Clive Cussler was born in Aurora, Illinois on July 15, 1931. He attended Pasadena City College for two years before enlisting in the United States Air Force during the Korean War. After his discharge from the military, he worked first as a copywriter and later as a creative director for two of the nation's most successful advertising agencies. At that time, he wrote and produced radio and television commercials that won numerous international awards, including one at the Cannes Lions International Advertising Festival.

He began writing in 1965 and published his first novel featuring Dirk Pitt in 1973. His first non-fiction work, The Sea Hunters, was published in 1996. He has written over 50 books including the Dirk Pitt series, the NUMA Files series, Oregon Files series, Isaac Bell series, and the Fargo Adventure series.

He is the Chairman of NUMA (National Underwater and Marine Agency), a non-profit group which he founded. He and his crew of marine experts and NUMA volunteers have discovered over 60 historically significant underwater wreck sites.

(Bowker Author Biography) Clive Cussler's life nearly parallels that of his hero, Dirk Pitt. Whether searching for lost aircraft or leading expeditions to find famous shipwrecks with his NUMA crew of volunteers, he has garnered an amazing record of success.
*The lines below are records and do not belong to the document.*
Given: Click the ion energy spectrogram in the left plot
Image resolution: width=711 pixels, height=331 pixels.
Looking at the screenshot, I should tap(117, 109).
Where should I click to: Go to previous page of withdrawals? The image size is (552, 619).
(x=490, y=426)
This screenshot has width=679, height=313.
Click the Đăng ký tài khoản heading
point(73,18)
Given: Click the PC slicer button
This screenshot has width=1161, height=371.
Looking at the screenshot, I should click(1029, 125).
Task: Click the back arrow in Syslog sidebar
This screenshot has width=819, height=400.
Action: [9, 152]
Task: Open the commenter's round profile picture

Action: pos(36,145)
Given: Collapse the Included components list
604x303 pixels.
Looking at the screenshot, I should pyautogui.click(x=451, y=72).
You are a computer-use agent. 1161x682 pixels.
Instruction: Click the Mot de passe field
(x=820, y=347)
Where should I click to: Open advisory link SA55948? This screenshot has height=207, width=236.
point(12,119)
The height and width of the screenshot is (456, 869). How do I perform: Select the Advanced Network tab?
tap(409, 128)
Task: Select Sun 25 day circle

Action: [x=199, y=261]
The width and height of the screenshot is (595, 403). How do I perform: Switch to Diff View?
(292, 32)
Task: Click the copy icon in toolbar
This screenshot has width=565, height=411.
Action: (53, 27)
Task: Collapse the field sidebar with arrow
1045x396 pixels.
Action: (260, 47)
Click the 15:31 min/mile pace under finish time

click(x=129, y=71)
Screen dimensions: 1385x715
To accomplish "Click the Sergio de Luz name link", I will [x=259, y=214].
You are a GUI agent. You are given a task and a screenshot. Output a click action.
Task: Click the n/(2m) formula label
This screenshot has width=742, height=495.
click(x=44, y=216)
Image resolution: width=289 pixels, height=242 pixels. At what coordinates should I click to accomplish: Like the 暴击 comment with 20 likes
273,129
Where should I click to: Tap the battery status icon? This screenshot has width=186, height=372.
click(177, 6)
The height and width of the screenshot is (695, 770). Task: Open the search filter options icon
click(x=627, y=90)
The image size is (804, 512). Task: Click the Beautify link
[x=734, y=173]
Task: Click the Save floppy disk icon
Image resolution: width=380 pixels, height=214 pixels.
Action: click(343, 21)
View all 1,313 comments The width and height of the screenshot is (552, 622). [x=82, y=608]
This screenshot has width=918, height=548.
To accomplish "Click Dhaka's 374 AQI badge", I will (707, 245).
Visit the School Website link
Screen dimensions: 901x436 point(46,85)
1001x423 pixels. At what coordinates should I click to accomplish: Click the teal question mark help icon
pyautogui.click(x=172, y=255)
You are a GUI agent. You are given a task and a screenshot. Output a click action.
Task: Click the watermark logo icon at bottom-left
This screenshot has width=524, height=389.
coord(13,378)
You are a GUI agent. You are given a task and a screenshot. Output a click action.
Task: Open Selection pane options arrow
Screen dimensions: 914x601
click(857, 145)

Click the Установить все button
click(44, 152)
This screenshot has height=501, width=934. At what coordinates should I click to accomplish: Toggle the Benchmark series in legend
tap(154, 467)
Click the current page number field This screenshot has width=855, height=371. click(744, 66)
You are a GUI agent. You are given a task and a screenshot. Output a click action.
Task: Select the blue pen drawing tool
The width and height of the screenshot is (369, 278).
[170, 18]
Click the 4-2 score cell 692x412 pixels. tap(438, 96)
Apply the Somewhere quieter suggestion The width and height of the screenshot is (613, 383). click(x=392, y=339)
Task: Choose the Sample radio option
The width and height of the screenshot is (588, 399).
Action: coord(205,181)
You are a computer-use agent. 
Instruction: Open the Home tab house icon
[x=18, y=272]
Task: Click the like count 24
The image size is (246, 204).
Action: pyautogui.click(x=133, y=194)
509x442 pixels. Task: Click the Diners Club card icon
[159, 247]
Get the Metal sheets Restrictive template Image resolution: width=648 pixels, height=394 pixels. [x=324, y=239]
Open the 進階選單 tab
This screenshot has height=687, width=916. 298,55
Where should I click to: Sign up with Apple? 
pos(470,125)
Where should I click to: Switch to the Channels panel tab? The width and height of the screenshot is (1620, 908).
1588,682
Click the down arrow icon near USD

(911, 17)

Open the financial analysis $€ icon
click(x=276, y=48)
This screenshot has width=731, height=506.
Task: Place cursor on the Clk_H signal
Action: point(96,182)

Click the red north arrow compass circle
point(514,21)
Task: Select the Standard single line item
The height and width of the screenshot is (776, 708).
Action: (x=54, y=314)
Cussler is the author of sixteen consecutive New York Times bestsellers.

(Publisher Provided)

Reviews 2

Publisher's Weekly Review

Well known for his series of action adventure novels starring Dirk Pitt, Cussler is also the founder of the nonprofit National Underwater and Marine Agency, a group that searches for shipwrecks of historical significance. The group does not salvage any artifacts; they simply note the wreckage location and turn their information over to appropriate agencies for further study and planning. In this fast-paced narrative that doesn't tinker with the earlier Sea Hunters' successful formula, Cussler and his teams search for 300 years' worth of wrecks as varied as La Salle's 17th-century flagship, a dirigible lost in a storm off the New Jersey coast in 1933 and the famous PT-109. Cussler traveled along the coast of Texas, up the Mississippi River and to the jungles of the South Pacific in search of historically important wrecks of all sorts. Cussler first provides the historical background for each tragedy (sometimes inventing dialogue when there are no survivors to interview), then dives into his own adventures. One of Cussler's unsuccessful searches took his team to the Maine wilderness, where they tried to locate the wreckage of a French airplane that crashed in 1927 on its way to Washington, having crossed the Atlantic nonstop, before Charles Lindbergh. On the other hand, his crew found the RMS Carpathia (the ship that rescued the survivors of the Titanic), which had been sunk by a German U-boat off the Irish coast in 1918. Cussler's artful writing style and varied experiences while searching for historical treasures make this a first-rate adventure book sure to please any student of history and the odd Pitt fan who takes the plunge. With a 250,000 first printing, many are expected to. (Dec. 2) (c) Copyright PWxyz, LLC. All rights reserved

Library Journal Review

This is nonfiction, but it's still pretty thrilling: Cussler recounts the efforts of his organization, NUMAR the National Underwater and Marine Agency to dredge up lost ships with historical value. (c) Copyright 2010. Library Journals LLC, a wholly owned subsidiary of Media Source, Inc. No redistribution permitted.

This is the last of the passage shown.